== Data supplied

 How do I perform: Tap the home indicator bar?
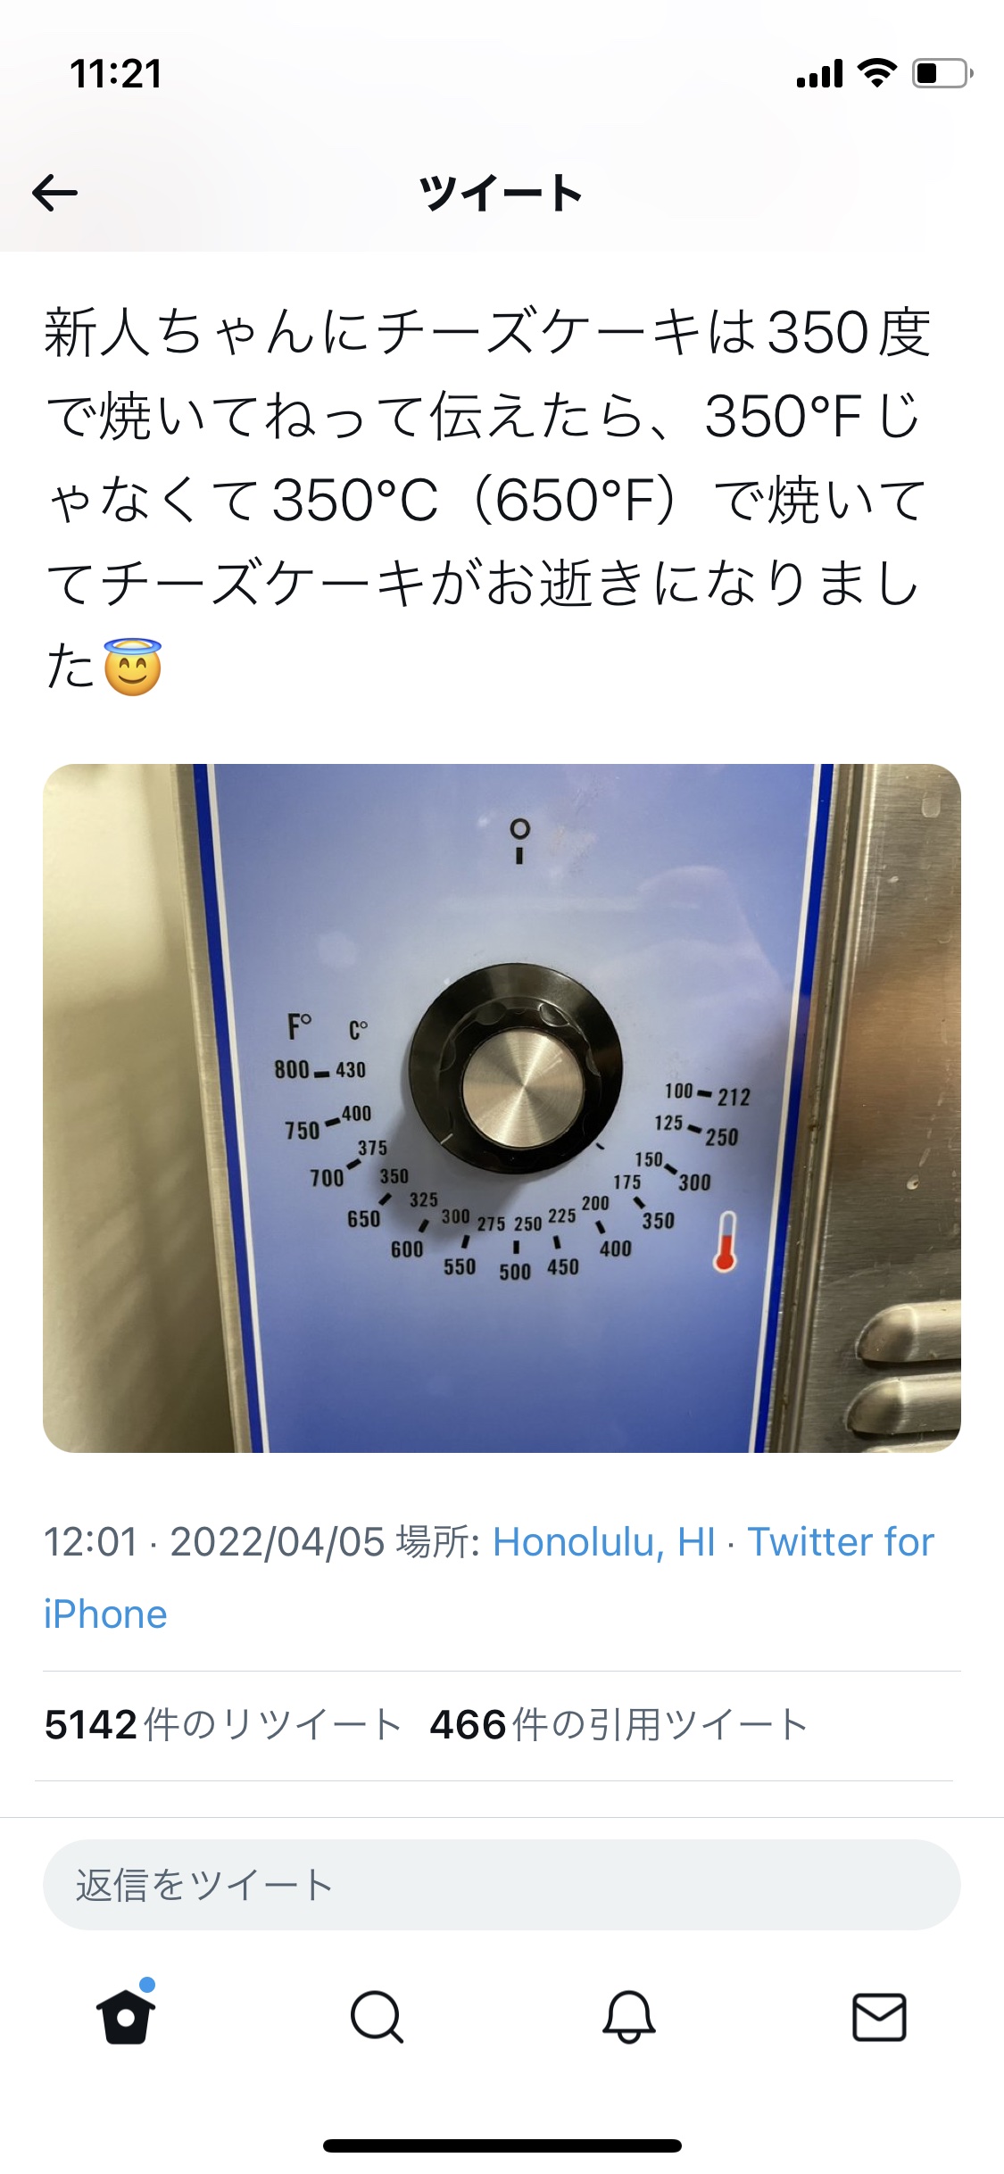[502, 2145]
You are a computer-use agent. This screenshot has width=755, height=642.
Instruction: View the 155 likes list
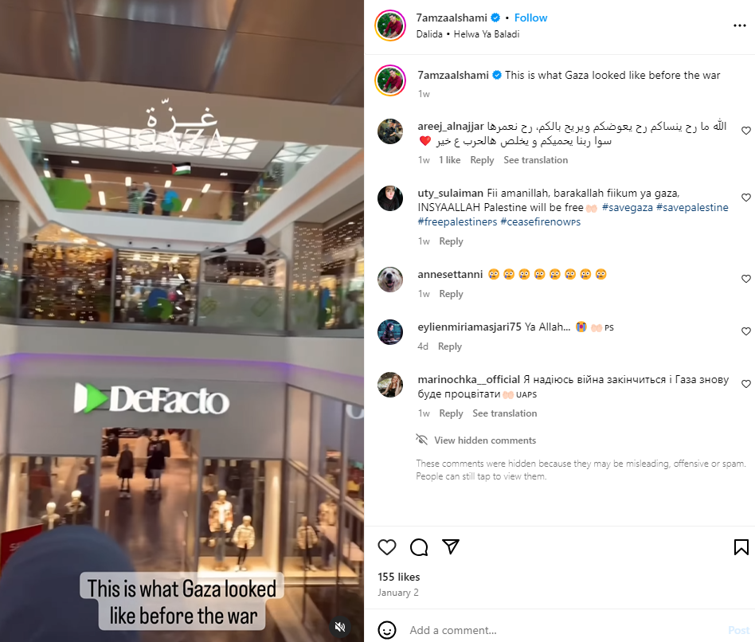tap(399, 577)
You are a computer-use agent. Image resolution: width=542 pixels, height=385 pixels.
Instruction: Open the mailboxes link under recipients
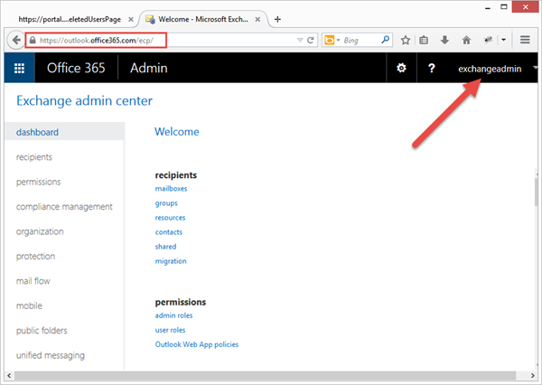[x=171, y=189]
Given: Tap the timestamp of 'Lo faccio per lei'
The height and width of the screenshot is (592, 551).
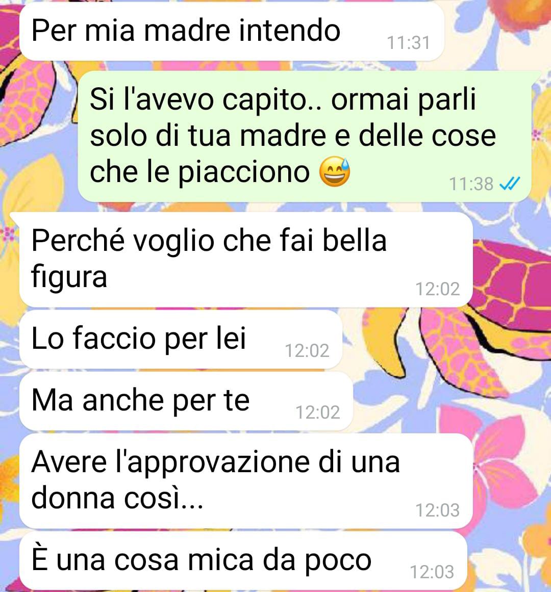Looking at the screenshot, I should [x=307, y=350].
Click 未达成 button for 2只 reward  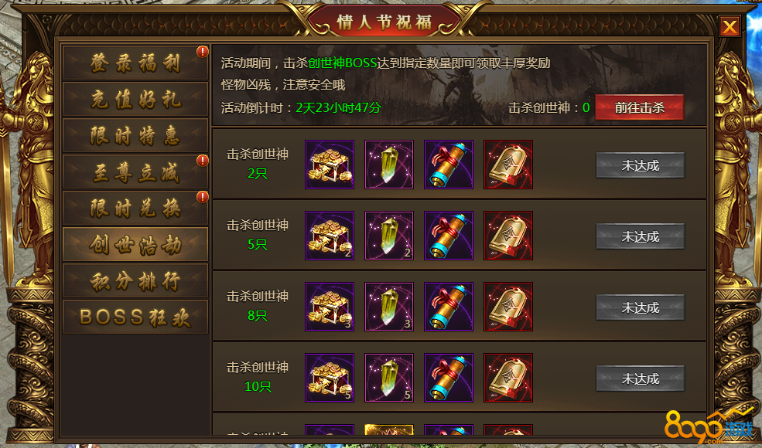641,165
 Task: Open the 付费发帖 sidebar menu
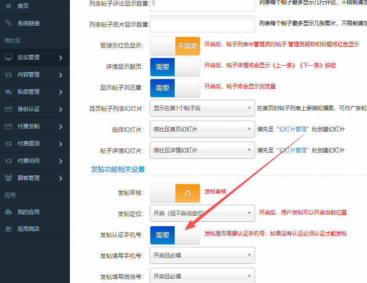[x=29, y=126]

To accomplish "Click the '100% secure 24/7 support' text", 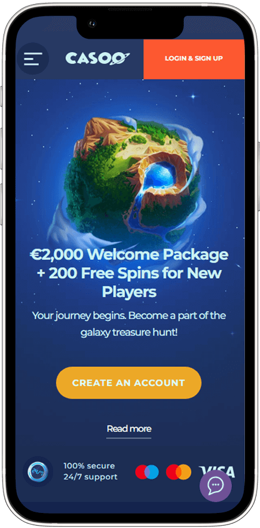I will coord(91,471).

====

> _What you will do_: Please update everything from the start of the records down to the line containing "Looking at the" by swapping "Instruction" for "Goal" and changing nothing else. Omit the pictures from your answer.

> _Solved exercise_:
 How do I perform: Tap the home indicator bar?
[502, 2145]
You are a computer-use agent. This screenshot has width=755, height=642.
Goal: View the 155 likes list
tap(399, 577)
You are a computer-use agent. Image resolution: width=542 pixels, height=385 pixels.
Goal: Open the mailboxes link under recipients
[x=171, y=189]
Given: Tap the timestamp of 'Lo faccio per lei'
The height and width of the screenshot is (592, 551).
Looking at the screenshot, I should [x=307, y=350].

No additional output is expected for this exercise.